In this issue, we introduce a new weekly feature, From the SCENEs, to the print edition of C&EN (see page 31). From the SCENEs adds significant coverage of the outstanding science being reported in the American Chemical Society’s 45 journals to C&EN’s print edition.
We created From the SCENEs in response to data we collected in an extensive strategic analysis of C&EN’s content and reader preferences conducted in late 2013 and early 2014. The analysis involved six focus groups of C&EN readers and an electronic survey of several thousand readers. From the analysis, we learned a great deal about what you like and don’t like about C&EN—both our print and electronic editions—as well as our website, the CENtral Science blog network, and the C&EN Mobile app that we are using to shape our delivery of content.

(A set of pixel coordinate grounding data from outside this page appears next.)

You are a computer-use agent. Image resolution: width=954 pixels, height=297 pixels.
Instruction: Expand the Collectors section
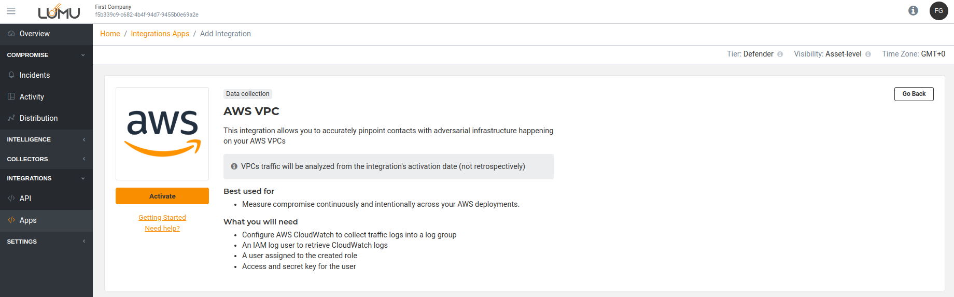pyautogui.click(x=83, y=159)
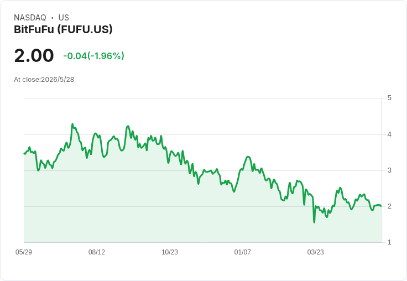Select the -0.04(-1.96%) change value
The height and width of the screenshot is (281, 407).
click(93, 56)
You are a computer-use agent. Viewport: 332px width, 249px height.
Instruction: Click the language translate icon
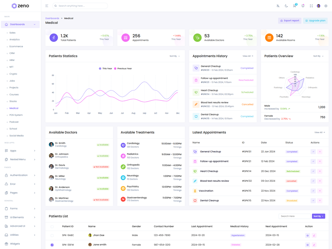click(278, 6)
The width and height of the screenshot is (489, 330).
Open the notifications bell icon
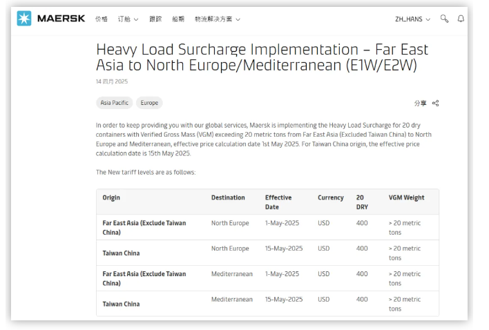(461, 19)
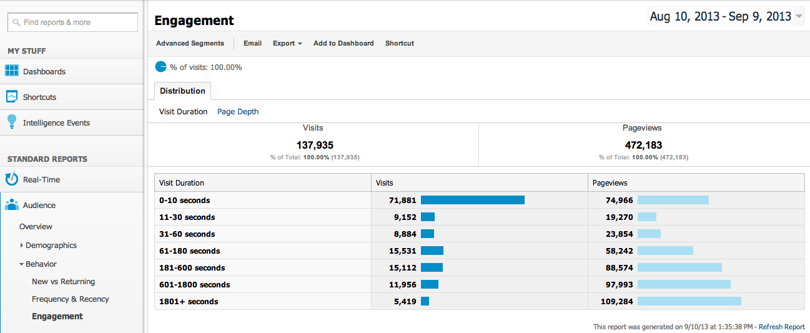Click the 0-10 seconds visits bar
This screenshot has width=810, height=333.
pos(472,200)
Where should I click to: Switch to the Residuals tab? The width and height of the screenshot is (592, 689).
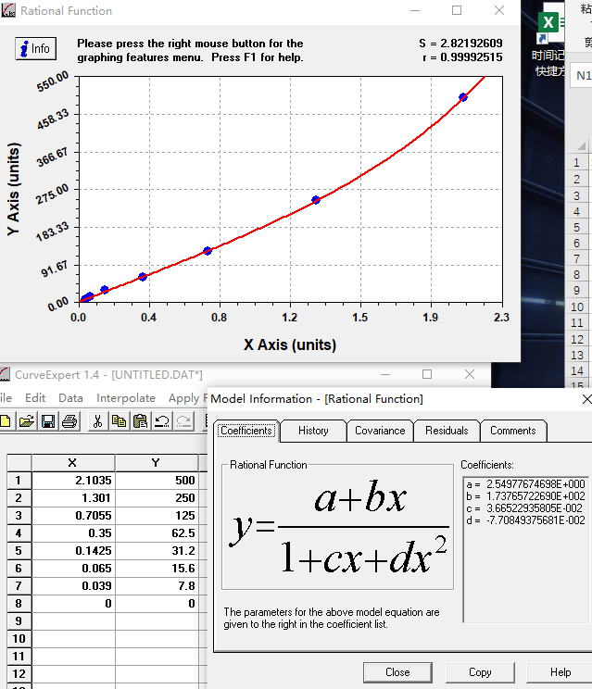click(x=447, y=431)
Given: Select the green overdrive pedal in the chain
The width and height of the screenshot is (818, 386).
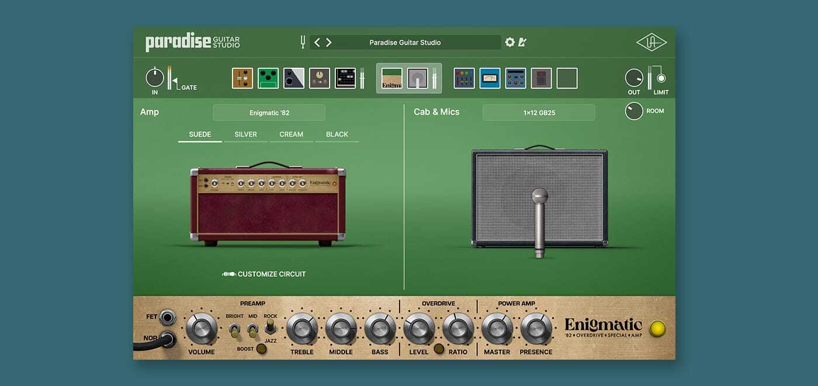Looking at the screenshot, I should (268, 78).
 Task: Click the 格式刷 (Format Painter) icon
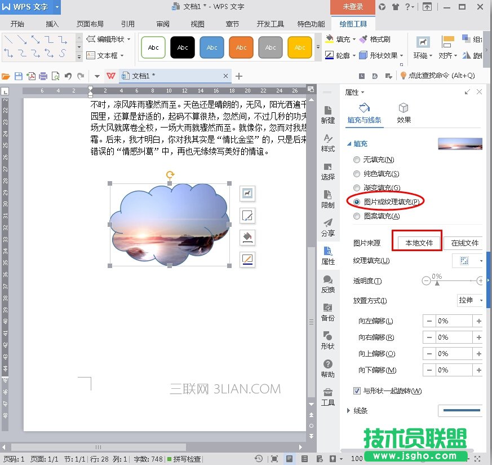[x=376, y=40]
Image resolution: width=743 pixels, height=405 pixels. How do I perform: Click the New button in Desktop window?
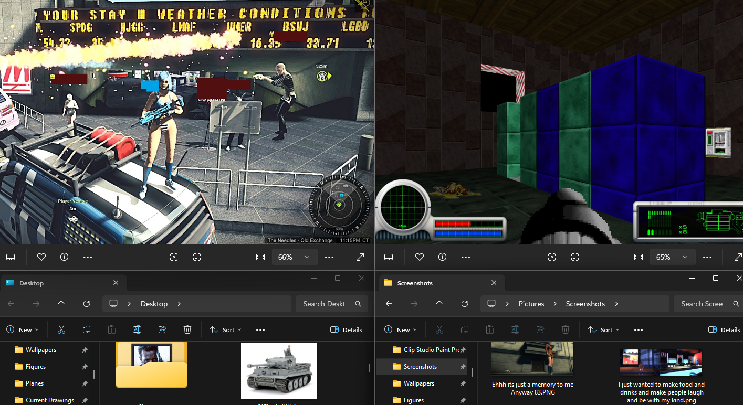pyautogui.click(x=22, y=329)
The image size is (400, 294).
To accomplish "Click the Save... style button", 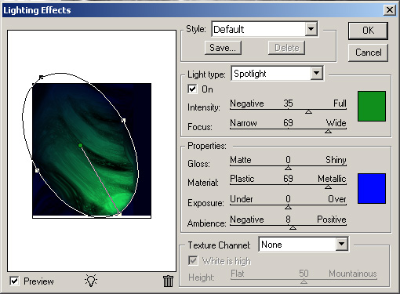I will tap(223, 48).
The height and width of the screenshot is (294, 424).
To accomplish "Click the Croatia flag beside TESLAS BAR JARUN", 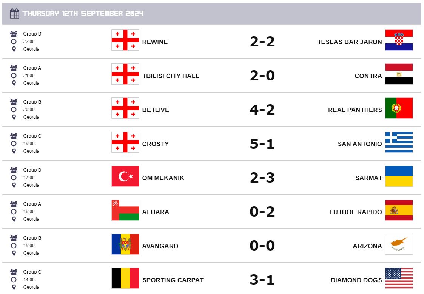I will pyautogui.click(x=399, y=40).
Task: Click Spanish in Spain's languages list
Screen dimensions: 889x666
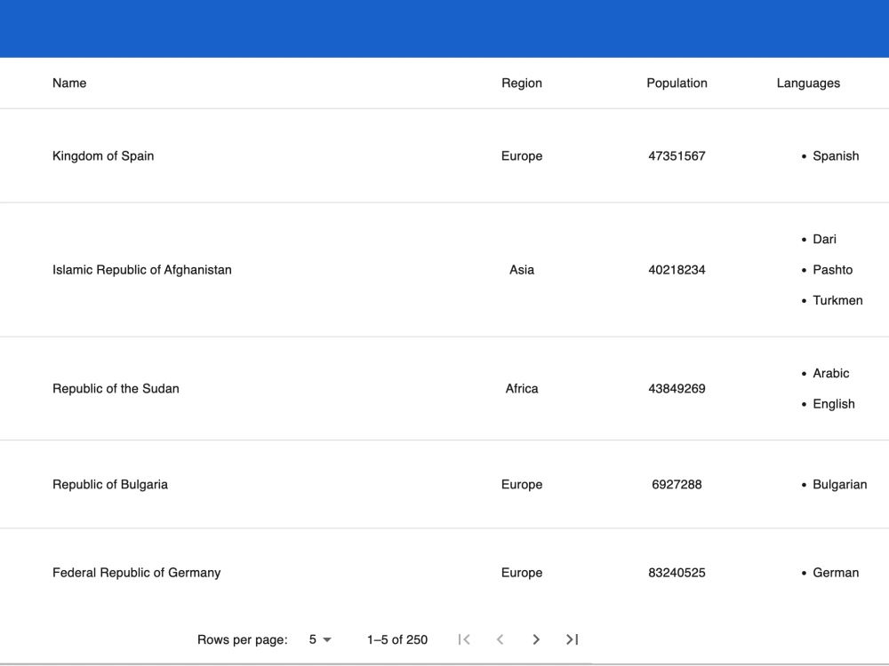Action: coord(836,155)
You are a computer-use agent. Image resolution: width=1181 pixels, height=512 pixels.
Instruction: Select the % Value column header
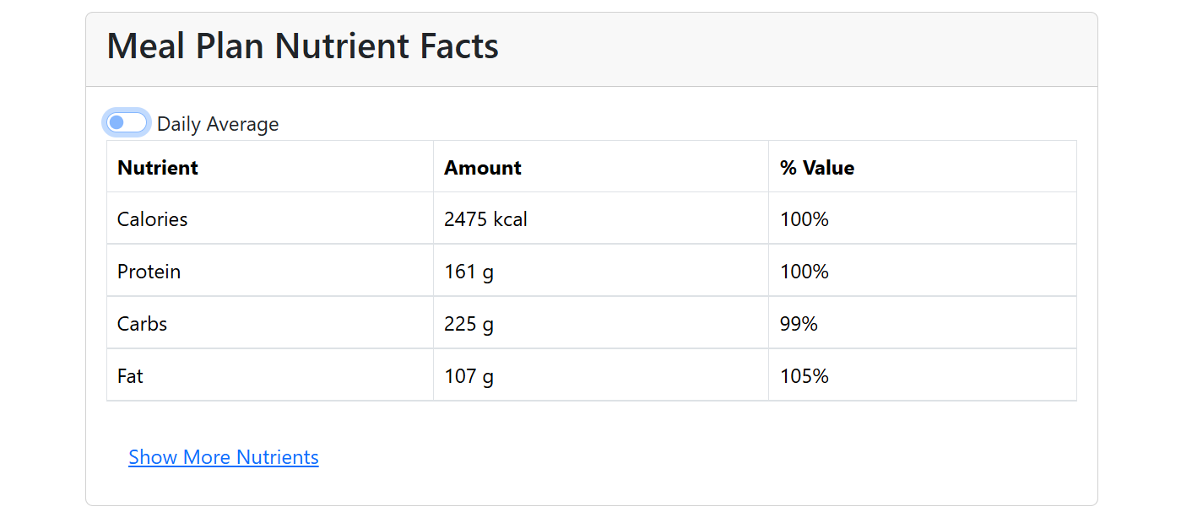pyautogui.click(x=817, y=168)
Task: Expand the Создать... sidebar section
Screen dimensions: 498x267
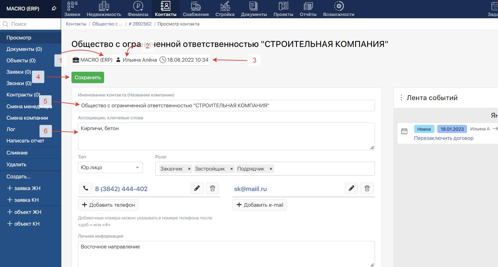Action: tap(19, 177)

One point came through loud and clear: C&EN readers come to the magazine, first and foremost, for our timely and accurate coverage of science and technology. “More science!” was the message delivered again and again by readers we surveyed. From the SCENEs is our first new feature to respond to that message.
Notice that I emphasized “print edition” in announcing this new feature. That’s because the first two SCENEs—Analytical and Environmental—were created in 2010 by C&EN’s Journal News & Community group to showcase research being reported in the ACS journals Analytical Chemistry and Environmental Science & Technology. The news stories on this research appeared on the journal home pages and on C&EN’s Latest News.
Since then, we have created four additional SCENEs—focused on biological, organic, materials, and nano topics—that appear on the home pages of 38 ACS journals. Senior Editor Michael Torrice and Associate Editor Corinna Wu identify exciting papers appearing in ACS journals and work with talented freelance science journalists to produce the stories appearing in the SCENEs. Because our readers asked for more science in C&EN, we decided to place some of this outstanding content into our print edition.
Things happen quickly in the digital world. Some experiments succeed, some fail, and some that initially succeed run their course and need to be retired. Such is the case with C&EN’s blog network, CENtral Science. Launched in March 2010, CENtral Science eventually comprised 11 blogs, some of which gained a respectable number of followers. However, most of the CENtral Science blogs never engendered the kind of “conversation” with readers that is the hallmark of successful blogs, so we decided to retire the network, effective June 30, to allow the C&EN staff members who contributed to the blogs to focus on other projects.
Taking CENtral Science’s place is one of our blogs that did spark reader interest and interaction, The Safety Zone, in which C&EN Senior Editor Jyllian Kemsley covers chemical safety issues in academic and industrial research labs. Chemical safety is a topic that should be of concern to all C&EN readers, and the information Kemsley provides is an important resource for the chemistry community. Check her recent posts on the resolution of the felony case against UCLA chemistry professor Patrick Harran in the death of research assistant Sheharbano (Sheri) Sangji from a 2008 lab fire to get a sense of the reaction of the chemistry community to the deal reached between Harran and the Los Angeles district attorney.
Many C&EN reporters are experimenting with using new channels to communicate with readers. Several are producing videos to complement their print stories, and you can access them on C&EN’s YouTube channel (youtube.com/CENonline).
Senior Editor Carmen Drahl and Associate Editor Lauren Wolf have developed another such vehicle, Speaking of Chemistry, the fourth episode of which has just been posted. In either video or audio podcast format, Drahl, Wolf, and other C&EN reporters discuss the science behind some of C&EN’s most interesting stories. Still other online experiments that you should check out are our Tumblr blogs The Watch Glass and Chemistry In Pictures.
There’s a lot going on at C&EN. Thanks for exploring.